The common advice out there on how to scale your framework of choice -- whether Rails, Django or CakePHP -- is caching, caching and more caching. These frameworks come with caching functions that make it dead easy.

But let's not forget that a webserver like Apache can always deliver a static file faster (and more reliably) than any framework, no matter how much the framework caches. As soon as the language interpreter loads, some time has been spent.

I ran into a problem trying to serve dynamically generated images thru Django. With built-in caching, performance was pretty good, averaging a few hundred requests a second, enough for most apps but not an ad server. Instead of trying to wring out more performance from Django, I configured Apache to act as a cache handler, avoiding Django entirely on cache hits.

The technique is to rewrite URIs to reference a static file.
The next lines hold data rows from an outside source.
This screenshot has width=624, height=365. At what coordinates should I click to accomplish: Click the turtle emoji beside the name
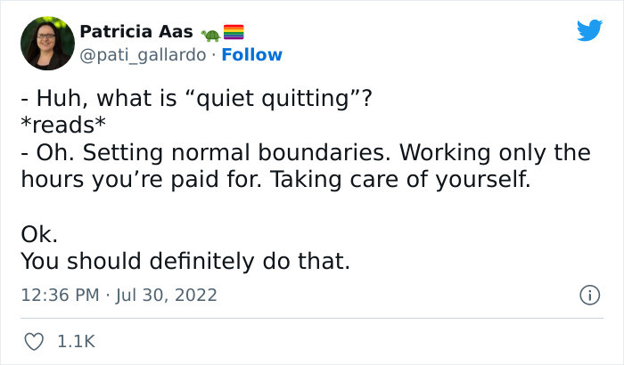click(x=210, y=34)
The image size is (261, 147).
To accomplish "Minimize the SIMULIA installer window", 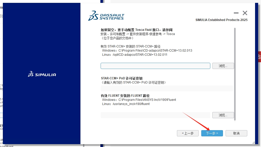I will [x=236, y=13].
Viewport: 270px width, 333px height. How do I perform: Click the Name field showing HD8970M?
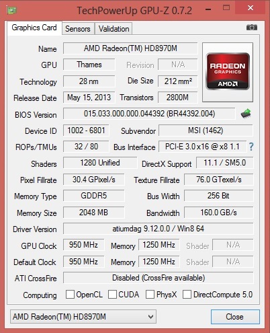click(x=130, y=48)
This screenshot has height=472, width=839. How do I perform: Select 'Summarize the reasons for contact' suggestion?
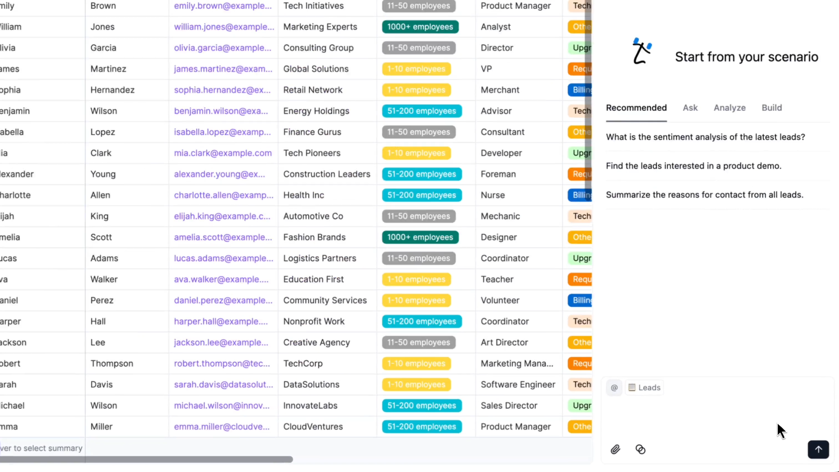pyautogui.click(x=704, y=195)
If the file doesn't exist, then run your script and have it save its output to a predetermined location. A similar technique is using a 404 handler to generate static files for the next request to a URI.

Here is my Apache config code (inspired by hardcoder.com):

#cache handling
RewriteEngine On
RewriteCond %{QUERY_STRING} !=miss
RewriteRule composite/([0-9]+)/$  /media/comp_cache/$1.jpeg
RewriteCond %{REQUEST_FILENAME} !-f
RewriteRule media/comp_cache/([0-9]+).jpeg$ /composite/$1/?miss

These rules will transform the URI

/composite/84/  ->  /media/comp_cache/84.jpeg

If /media/comp_cache/84.jpeg does not exist, it will then transform back

/media/comp_cache/84.jpeg  ->  /composite/84/?miss

so the script at /composite/84/ can run and produce the static file /media/comp_cache/84.jpeg.